## Task description
Copy the following data verbatim, beginning at the line that contains "This screenshot has width=1456, height=819. How" and ending after the line that contains "width=1148. click(110, 766)", both included.

## Exercise materials
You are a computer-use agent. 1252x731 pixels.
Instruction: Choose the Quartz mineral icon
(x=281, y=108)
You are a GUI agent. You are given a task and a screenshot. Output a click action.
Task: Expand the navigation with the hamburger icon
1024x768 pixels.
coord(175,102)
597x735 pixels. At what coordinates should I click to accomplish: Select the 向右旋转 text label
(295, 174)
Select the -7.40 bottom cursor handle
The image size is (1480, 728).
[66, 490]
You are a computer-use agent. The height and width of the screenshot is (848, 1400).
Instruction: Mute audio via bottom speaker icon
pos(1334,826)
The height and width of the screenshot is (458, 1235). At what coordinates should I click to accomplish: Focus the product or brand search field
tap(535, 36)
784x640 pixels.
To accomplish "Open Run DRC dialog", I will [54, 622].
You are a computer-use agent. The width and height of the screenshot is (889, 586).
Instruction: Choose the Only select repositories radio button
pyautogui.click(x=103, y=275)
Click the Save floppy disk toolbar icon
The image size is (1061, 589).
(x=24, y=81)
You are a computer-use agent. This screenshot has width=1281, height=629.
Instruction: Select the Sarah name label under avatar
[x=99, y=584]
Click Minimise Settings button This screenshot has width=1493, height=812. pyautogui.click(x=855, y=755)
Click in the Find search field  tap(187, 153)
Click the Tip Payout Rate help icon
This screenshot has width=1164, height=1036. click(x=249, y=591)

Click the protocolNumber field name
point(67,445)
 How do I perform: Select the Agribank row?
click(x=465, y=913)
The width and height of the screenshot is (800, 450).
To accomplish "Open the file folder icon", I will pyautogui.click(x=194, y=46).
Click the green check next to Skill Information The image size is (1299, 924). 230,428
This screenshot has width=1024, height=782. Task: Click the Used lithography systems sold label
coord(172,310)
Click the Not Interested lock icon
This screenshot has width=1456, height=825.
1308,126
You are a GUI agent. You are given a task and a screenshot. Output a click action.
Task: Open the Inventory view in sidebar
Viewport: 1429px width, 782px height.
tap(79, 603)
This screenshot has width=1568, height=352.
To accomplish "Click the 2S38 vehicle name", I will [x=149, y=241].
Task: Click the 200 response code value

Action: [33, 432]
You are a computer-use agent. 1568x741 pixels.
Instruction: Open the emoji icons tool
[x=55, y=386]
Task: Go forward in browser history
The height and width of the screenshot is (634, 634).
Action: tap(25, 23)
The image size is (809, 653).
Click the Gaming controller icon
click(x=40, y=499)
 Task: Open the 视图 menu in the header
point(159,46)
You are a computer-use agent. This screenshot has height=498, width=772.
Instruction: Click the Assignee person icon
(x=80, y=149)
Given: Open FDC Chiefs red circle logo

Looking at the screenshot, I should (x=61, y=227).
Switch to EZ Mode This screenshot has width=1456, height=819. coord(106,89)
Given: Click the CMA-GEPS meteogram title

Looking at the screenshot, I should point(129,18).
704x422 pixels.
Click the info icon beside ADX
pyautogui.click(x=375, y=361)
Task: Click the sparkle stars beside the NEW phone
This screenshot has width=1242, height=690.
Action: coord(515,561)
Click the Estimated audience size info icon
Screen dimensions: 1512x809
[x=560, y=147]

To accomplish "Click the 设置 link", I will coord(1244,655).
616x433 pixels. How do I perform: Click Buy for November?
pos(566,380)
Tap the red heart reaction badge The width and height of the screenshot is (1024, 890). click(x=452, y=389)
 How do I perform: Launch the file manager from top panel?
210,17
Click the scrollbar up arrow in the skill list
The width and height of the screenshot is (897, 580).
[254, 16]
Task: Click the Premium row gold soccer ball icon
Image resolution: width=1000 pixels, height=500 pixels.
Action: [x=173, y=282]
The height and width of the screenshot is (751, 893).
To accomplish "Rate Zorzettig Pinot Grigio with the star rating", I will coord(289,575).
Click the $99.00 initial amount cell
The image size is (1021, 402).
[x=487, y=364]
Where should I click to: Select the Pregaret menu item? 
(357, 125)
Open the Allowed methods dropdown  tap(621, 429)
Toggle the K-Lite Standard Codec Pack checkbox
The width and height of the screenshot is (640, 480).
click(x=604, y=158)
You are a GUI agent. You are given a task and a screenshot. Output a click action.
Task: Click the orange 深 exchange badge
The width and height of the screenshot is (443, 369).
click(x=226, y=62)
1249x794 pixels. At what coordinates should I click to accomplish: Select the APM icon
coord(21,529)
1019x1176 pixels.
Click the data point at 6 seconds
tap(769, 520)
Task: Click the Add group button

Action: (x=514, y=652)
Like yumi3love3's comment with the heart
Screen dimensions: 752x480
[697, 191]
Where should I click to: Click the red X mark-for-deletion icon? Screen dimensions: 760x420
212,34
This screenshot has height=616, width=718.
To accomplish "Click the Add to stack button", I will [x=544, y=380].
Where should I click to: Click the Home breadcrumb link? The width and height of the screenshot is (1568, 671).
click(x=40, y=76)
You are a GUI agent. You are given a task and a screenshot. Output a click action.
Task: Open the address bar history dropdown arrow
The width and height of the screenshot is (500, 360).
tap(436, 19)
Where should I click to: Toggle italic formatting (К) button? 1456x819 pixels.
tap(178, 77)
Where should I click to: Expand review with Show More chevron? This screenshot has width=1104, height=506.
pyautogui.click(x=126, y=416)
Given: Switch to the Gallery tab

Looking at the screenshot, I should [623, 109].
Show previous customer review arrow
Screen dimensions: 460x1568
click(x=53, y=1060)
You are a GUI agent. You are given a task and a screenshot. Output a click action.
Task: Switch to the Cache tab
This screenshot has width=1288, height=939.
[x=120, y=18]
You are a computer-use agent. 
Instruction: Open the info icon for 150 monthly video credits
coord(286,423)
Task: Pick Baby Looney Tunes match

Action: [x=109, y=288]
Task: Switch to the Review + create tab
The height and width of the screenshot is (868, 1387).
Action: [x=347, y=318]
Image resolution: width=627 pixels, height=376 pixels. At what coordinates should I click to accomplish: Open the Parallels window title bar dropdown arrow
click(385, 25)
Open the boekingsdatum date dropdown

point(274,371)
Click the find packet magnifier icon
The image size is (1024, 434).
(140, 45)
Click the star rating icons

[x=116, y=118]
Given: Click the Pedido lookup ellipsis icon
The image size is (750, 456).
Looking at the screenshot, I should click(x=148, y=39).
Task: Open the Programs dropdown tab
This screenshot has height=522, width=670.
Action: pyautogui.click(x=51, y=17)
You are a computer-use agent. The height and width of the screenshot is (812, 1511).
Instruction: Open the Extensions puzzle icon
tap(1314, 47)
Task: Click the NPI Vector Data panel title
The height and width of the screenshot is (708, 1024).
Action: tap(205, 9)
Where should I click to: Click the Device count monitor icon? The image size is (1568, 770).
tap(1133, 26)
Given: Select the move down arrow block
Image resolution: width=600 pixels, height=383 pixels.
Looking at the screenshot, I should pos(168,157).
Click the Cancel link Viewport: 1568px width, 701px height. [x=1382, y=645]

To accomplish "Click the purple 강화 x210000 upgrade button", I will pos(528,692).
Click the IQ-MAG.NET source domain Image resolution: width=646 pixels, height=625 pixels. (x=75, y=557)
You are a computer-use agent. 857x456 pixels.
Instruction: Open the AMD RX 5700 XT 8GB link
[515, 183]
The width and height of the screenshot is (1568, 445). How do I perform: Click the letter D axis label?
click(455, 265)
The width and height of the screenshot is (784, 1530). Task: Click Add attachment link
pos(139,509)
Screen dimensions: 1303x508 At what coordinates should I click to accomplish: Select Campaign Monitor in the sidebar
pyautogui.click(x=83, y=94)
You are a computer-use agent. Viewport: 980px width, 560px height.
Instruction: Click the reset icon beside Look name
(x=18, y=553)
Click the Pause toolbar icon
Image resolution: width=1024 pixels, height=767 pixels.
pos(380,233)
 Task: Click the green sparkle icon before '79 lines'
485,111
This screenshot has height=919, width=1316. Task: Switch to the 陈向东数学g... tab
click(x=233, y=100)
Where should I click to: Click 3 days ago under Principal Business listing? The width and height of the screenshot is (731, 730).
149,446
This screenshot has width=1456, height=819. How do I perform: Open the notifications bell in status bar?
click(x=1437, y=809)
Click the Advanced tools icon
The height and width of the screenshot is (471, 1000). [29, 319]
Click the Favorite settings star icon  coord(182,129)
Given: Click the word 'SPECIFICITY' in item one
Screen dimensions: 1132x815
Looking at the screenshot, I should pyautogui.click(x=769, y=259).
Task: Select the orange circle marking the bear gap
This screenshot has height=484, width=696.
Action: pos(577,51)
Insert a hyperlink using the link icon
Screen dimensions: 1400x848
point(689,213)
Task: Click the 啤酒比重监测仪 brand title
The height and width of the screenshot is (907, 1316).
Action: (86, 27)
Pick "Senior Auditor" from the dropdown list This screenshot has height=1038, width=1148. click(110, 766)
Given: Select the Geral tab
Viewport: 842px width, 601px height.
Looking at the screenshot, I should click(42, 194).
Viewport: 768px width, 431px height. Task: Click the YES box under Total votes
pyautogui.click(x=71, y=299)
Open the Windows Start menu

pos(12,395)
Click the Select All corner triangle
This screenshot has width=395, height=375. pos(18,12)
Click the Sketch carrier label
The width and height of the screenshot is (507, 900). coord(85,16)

## The solution
This screenshot has width=1456, height=819. How do I perform: Open the notifications bell in status bar?
click(x=1437, y=809)
Click the Advanced tools icon
The height and width of the screenshot is (471, 1000). [29, 319]
Click the Favorite settings star icon  coord(182,129)
Given: Click the word 'SPECIFICITY' in item one
Screen dimensions: 1132x815
Looking at the screenshot, I should pyautogui.click(x=769, y=259).
Task: Select the orange circle marking the bear gap
This screenshot has height=484, width=696.
Action: pos(577,51)
Insert a hyperlink using the link icon
Screen dimensions: 1400x848
point(689,213)
Task: Click the 啤酒比重监测仪 brand title
The height and width of the screenshot is (907, 1316).
Action: (86, 27)
Pick "Senior Auditor" from the dropdown list This screenshot has height=1038, width=1148. click(110, 766)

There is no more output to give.